Task statement: Repeat the listing verbatim. Drop any pictures.

┌─ Provided data

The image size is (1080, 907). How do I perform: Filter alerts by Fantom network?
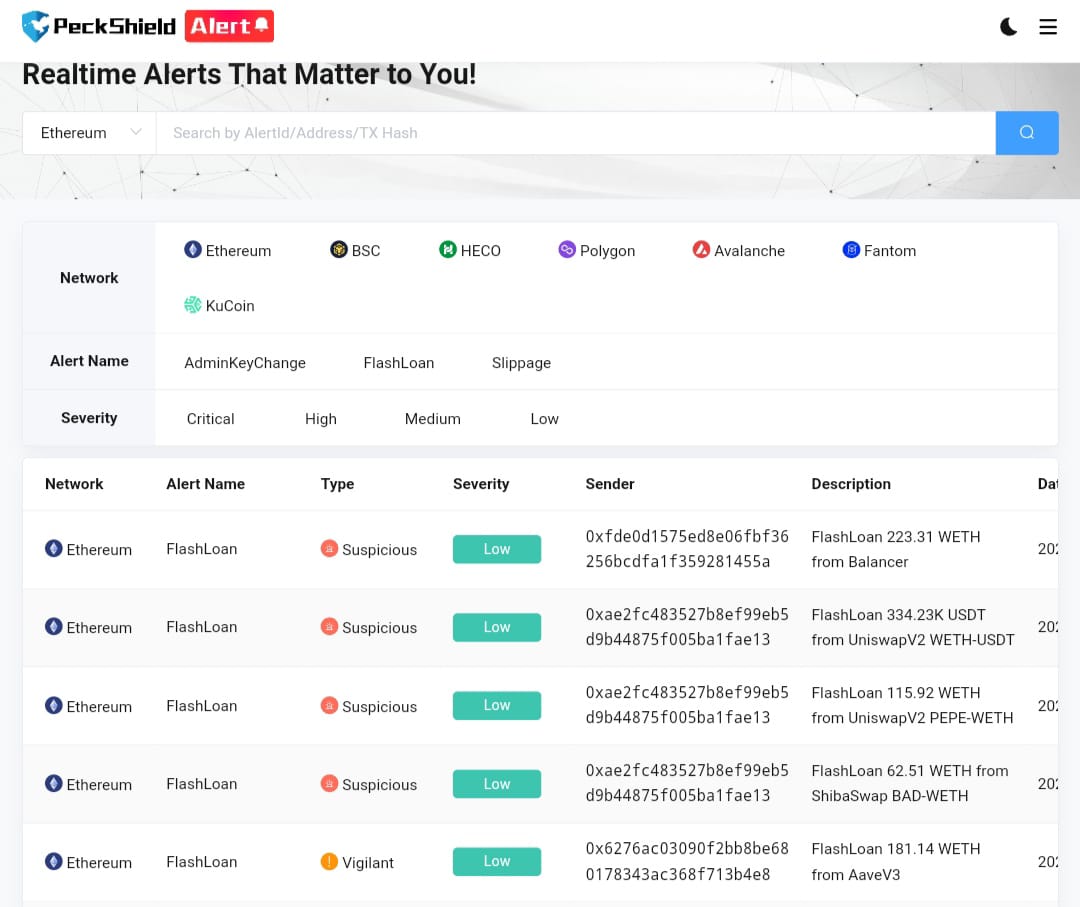879,250
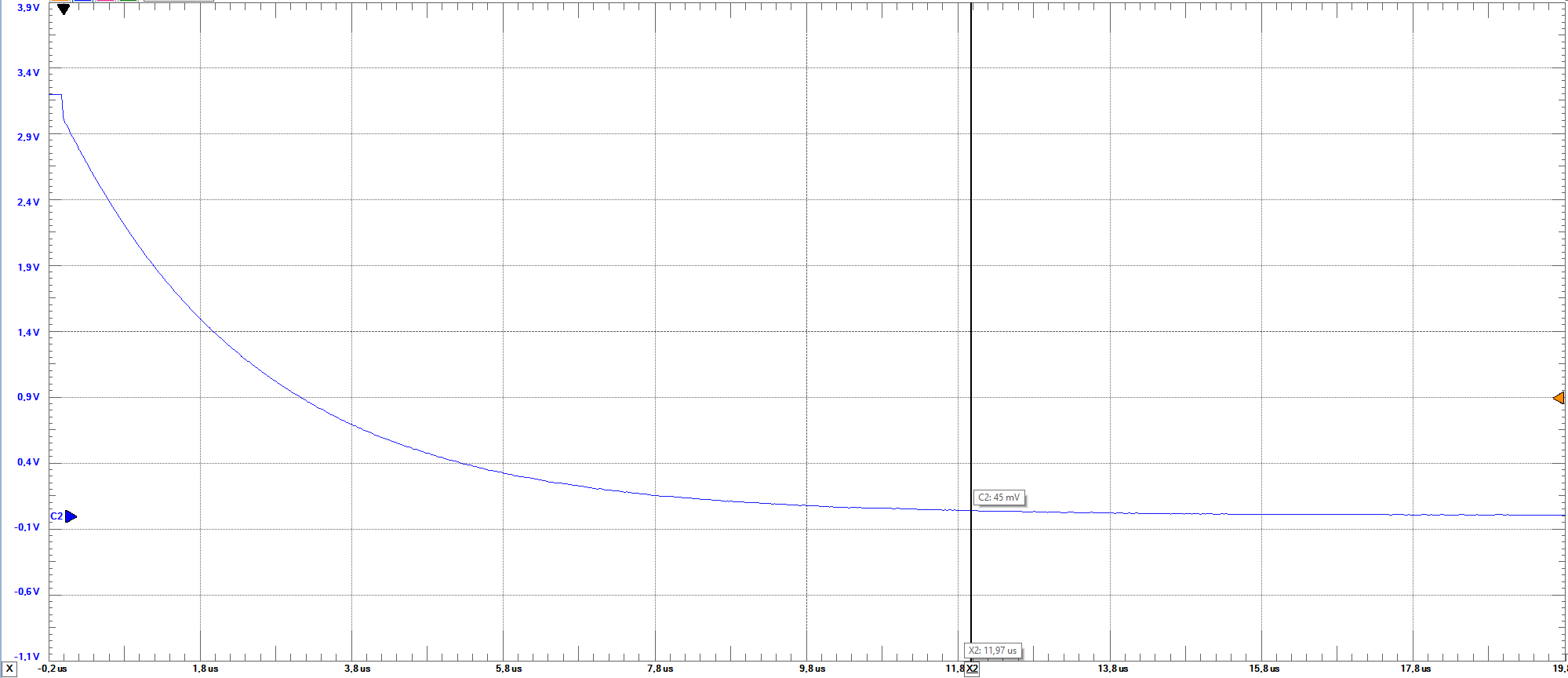Click the orange trigger level arrow
The height and width of the screenshot is (678, 1568).
tap(1559, 398)
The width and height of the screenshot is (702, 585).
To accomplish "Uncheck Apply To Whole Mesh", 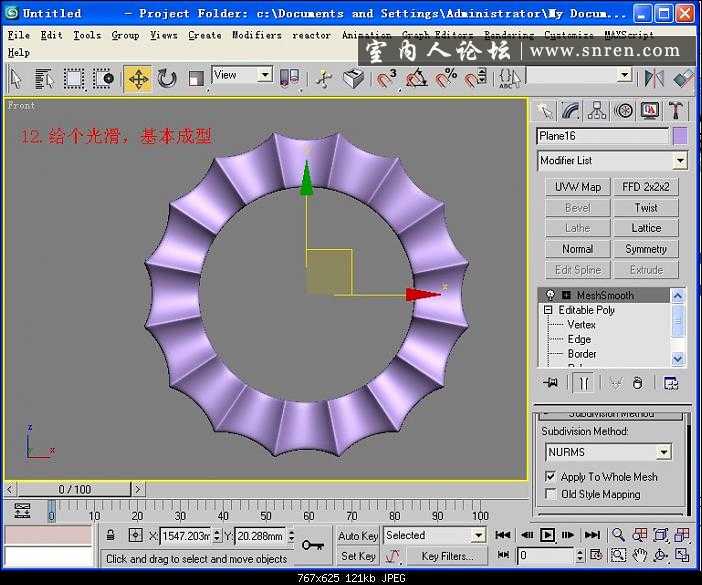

└─

Answer section:
The image size is (1080, 907). How do I perform: Filter alerts by Fantom network?
879,250
Click the orange trigger level arrow
The height and width of the screenshot is (678, 1568).
tap(1559, 398)
The width and height of the screenshot is (702, 585).
To accomplish "Uncheck Apply To Whole Mesh", 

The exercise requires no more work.